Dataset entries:
▬▬▬▬▬▬

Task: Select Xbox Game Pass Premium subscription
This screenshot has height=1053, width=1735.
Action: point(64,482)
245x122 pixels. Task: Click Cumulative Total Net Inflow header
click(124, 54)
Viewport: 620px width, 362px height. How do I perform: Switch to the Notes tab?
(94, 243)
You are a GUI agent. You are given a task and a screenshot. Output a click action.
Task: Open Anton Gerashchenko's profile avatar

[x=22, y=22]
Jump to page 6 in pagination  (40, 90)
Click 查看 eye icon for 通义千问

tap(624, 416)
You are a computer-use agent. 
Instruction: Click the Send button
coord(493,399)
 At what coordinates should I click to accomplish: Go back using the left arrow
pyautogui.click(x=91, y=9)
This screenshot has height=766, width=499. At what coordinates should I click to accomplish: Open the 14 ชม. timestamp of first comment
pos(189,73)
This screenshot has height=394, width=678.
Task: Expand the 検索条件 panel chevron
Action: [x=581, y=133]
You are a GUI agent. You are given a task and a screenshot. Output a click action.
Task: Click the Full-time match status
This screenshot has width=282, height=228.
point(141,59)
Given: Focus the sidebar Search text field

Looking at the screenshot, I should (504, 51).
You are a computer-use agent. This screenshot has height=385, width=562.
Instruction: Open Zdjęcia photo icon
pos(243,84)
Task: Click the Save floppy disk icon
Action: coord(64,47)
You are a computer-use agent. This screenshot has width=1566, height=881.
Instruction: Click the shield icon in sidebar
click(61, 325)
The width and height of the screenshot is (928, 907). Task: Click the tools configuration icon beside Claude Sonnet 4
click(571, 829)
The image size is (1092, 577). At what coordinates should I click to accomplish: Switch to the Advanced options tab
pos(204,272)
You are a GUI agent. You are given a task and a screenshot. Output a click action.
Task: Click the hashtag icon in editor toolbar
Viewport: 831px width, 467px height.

▬▬▬▬▬▬

**DIRECTION:** Change "GUI agent" to "interface agent" wherever it occurs in the records above, and copy all other text without changes.

**ANSWER IN FULL:**
Task: Select Xbox Game Pass Premium subscription
This screenshot has height=1053, width=1735.
Action: point(64,482)
245x122 pixels. Task: Click Cumulative Total Net Inflow header
click(124, 54)
Viewport: 620px width, 362px height. How do I perform: Switch to the Notes tab?
(94, 243)
You are a interface agent. You are given a task and a screenshot. Output a click action.
Task: Open Anton Gerashchenko's profile avatar

[x=22, y=22]
Jump to page 6 in pagination  (40, 90)
Click 查看 eye icon for 通义千问

tap(624, 416)
You are a computer-use agent. 
Instruction: Click the Send button
coord(493,399)
 At what coordinates should I click to accomplish: Go back using the left arrow
pyautogui.click(x=91, y=9)
This screenshot has height=766, width=499. At what coordinates should I click to accomplish: Open the 14 ชม. timestamp of first comment
pos(189,73)
This screenshot has height=394, width=678.
Task: Expand the 検索条件 panel chevron
Action: [x=581, y=133]
You are a interface agent. You are given a task and a screenshot. Output a click action.
Task: Click the Full-time match status
This screenshot has width=282, height=228.
point(141,59)
Given: Focus the sidebar Search text field

Looking at the screenshot, I should (504, 51).
You are a computer-use agent. This screenshot has height=385, width=562.
Instruction: Open Zdjęcia photo icon
pos(243,84)
Task: Click the Save floppy disk icon
Action: coord(64,47)
You are a computer-use agent. This screenshot has width=1566, height=881.
Instruction: Click the shield icon in sidebar
click(61, 325)
The width and height of the screenshot is (928, 907). Task: Click the tools configuration icon beside Claude Sonnet 4
click(571, 829)
The image size is (1092, 577). At what coordinates should I click to accomplish: Switch to the Advanced options tab
pos(204,272)
You are a interface agent. You are given a task and a screenshot. Output a click action.
Task: Click the hashtag icon in editor toolbar
Viewport: 831px width, 467px height.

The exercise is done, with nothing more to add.